In The Northampton Regional Livestock Centre Company Ltd -v- Cowling [2015] EWCA Civ 651 the Court of Appeal made some important observations about costs, issue based orders and success, particularly in commercial cases.


The Court of Appeal were considering an appeal in relation to actions for negligence, breach of fiduciary duty, and breach of duty of care in relation to the sale of land. The appeal succeeded in part in imposing joint and several liability and allowing a proprietary remedy.

The judge ordered that one of the defendants (Mr Lawrence) [ay 40% of the claimant’s costs and that the claimant pay 60% of Mr. Lawrence’s costs. He also ordered the claimant to pay the whole of another defendant’s costs (Mr Cowling). However the appeal succeeded in establishing joint and several liability on the part of Mr Cowling.

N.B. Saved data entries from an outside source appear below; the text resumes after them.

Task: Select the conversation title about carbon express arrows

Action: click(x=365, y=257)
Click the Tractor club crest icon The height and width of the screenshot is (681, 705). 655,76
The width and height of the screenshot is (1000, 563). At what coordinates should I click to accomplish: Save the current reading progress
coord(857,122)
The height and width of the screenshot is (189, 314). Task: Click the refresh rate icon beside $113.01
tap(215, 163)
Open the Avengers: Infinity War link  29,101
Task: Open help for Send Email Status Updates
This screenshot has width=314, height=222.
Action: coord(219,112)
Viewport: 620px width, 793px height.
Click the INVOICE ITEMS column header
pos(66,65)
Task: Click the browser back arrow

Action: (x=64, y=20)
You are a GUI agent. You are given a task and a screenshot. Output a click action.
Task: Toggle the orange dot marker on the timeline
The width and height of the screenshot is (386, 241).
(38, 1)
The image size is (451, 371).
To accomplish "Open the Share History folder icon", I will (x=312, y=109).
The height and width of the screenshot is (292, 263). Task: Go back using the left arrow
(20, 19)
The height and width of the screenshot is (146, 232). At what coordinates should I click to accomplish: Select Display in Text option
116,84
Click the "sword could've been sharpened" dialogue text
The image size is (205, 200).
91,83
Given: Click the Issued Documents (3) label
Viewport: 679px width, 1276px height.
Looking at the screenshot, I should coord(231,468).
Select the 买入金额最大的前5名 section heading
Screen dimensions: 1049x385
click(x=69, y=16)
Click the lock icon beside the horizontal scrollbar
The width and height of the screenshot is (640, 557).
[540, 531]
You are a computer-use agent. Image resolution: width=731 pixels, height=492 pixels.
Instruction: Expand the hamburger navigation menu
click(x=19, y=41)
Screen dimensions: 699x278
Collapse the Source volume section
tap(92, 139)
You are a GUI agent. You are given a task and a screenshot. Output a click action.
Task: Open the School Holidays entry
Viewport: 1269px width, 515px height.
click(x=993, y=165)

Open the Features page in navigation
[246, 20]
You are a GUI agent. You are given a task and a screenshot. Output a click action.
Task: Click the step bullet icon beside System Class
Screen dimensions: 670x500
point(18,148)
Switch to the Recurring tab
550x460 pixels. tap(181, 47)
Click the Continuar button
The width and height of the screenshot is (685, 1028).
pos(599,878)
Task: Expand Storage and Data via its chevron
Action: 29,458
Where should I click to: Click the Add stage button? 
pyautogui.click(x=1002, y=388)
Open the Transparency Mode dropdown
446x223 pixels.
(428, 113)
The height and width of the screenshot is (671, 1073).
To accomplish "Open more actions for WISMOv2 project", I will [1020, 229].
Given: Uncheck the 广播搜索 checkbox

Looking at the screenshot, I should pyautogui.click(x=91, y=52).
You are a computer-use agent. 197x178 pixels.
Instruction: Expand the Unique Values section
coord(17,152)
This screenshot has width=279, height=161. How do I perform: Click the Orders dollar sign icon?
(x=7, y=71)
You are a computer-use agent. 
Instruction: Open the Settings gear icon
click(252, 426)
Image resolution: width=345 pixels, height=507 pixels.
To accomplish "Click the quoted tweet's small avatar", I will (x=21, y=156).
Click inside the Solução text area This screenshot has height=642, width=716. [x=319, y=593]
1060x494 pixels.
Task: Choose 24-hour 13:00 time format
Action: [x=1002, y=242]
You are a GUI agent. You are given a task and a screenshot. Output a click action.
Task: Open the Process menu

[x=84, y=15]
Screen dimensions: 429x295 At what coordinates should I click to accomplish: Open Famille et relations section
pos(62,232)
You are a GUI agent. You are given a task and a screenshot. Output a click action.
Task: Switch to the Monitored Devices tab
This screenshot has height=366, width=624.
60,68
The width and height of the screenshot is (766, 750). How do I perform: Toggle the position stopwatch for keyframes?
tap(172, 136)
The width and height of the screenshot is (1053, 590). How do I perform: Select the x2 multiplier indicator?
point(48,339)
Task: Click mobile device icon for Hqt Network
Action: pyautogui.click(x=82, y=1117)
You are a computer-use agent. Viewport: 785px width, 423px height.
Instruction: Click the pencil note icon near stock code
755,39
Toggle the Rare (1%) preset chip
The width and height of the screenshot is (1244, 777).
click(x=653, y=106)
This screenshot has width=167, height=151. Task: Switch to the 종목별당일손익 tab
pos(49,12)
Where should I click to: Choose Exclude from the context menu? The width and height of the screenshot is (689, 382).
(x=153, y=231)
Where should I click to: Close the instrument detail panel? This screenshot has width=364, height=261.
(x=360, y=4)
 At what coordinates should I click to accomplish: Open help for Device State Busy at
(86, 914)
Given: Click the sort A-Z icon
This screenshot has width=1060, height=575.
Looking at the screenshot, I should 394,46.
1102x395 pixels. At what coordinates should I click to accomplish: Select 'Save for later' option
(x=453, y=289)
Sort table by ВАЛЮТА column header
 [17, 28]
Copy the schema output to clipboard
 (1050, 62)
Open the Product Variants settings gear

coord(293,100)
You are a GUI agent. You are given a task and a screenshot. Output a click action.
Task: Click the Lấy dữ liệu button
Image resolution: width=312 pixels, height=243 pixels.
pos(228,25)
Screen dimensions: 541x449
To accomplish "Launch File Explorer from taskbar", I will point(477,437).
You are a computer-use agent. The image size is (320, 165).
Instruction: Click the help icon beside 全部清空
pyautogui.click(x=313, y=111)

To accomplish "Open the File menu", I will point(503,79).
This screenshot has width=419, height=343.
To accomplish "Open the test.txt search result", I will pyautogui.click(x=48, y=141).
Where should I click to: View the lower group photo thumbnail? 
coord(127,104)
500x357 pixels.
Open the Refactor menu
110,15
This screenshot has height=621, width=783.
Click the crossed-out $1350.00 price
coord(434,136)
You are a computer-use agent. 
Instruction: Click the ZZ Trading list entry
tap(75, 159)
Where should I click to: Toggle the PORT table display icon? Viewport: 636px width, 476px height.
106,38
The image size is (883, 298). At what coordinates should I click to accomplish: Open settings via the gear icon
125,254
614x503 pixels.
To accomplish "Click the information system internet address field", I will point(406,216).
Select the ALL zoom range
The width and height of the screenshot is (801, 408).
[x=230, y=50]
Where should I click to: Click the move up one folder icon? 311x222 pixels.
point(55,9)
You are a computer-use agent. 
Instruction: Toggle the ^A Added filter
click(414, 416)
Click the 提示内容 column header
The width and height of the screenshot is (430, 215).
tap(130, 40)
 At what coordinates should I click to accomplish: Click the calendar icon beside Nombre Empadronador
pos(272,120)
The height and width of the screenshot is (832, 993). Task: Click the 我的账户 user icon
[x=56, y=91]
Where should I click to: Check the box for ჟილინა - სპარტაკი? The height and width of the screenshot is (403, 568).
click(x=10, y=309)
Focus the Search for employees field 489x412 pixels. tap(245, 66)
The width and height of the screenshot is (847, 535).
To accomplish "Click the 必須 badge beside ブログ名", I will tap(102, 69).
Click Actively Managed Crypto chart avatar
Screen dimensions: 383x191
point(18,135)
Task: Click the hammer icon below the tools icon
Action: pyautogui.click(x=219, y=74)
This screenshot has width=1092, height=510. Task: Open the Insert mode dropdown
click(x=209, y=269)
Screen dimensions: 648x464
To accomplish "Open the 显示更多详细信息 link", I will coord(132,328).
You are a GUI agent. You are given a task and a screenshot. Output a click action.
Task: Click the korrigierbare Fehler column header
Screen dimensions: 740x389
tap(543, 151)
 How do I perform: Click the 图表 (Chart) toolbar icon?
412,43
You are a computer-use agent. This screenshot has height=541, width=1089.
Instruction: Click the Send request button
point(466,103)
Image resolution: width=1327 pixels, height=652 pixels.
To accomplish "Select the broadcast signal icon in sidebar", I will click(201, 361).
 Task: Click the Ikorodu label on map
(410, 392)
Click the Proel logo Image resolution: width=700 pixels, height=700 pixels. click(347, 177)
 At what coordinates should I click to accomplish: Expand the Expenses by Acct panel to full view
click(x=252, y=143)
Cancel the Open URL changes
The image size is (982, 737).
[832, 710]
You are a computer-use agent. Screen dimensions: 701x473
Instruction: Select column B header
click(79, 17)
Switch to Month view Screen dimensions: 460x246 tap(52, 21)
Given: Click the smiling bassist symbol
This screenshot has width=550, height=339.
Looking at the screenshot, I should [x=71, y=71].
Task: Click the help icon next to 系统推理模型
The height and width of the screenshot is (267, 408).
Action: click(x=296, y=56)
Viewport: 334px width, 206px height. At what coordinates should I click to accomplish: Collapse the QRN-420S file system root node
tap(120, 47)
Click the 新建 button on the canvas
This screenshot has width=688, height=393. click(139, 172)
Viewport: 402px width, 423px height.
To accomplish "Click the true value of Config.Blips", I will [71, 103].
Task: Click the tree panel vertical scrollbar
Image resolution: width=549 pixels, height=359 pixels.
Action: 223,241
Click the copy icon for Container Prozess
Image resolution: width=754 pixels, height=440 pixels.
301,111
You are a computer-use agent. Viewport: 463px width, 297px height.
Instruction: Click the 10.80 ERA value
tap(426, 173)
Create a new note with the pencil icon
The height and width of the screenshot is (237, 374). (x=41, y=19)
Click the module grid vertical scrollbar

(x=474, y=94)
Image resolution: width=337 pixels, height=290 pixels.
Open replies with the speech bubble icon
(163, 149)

  • One of the starting points in deciding the issue of who should pay costs is “who is paying money to who” as a result of the action.
  • It is open to the Court of Appeal to re-open a costs decision at first instance.
  1. The judge adopted an issues-based approach to costs. On the basis of the parties’ and his own assessment of the proportion of costs expended on the various issues, he directed Mr Lawrence to pay 40% of the Claimant’s global costs and the Claimant to pay 60% of Mr Lawrence’s global costs. He directed the Claimant to pay the whole of Mr Cowling’s costs of the action.
  2. I would invite written submissions from the parties as to the appropriate costs order as between the Claimant and the First Defendant Mr Cowling in the light of our decision, if my Ladies agree with me, that Mr Cowling is jointly and severally liable to the Claimant as I have proposed.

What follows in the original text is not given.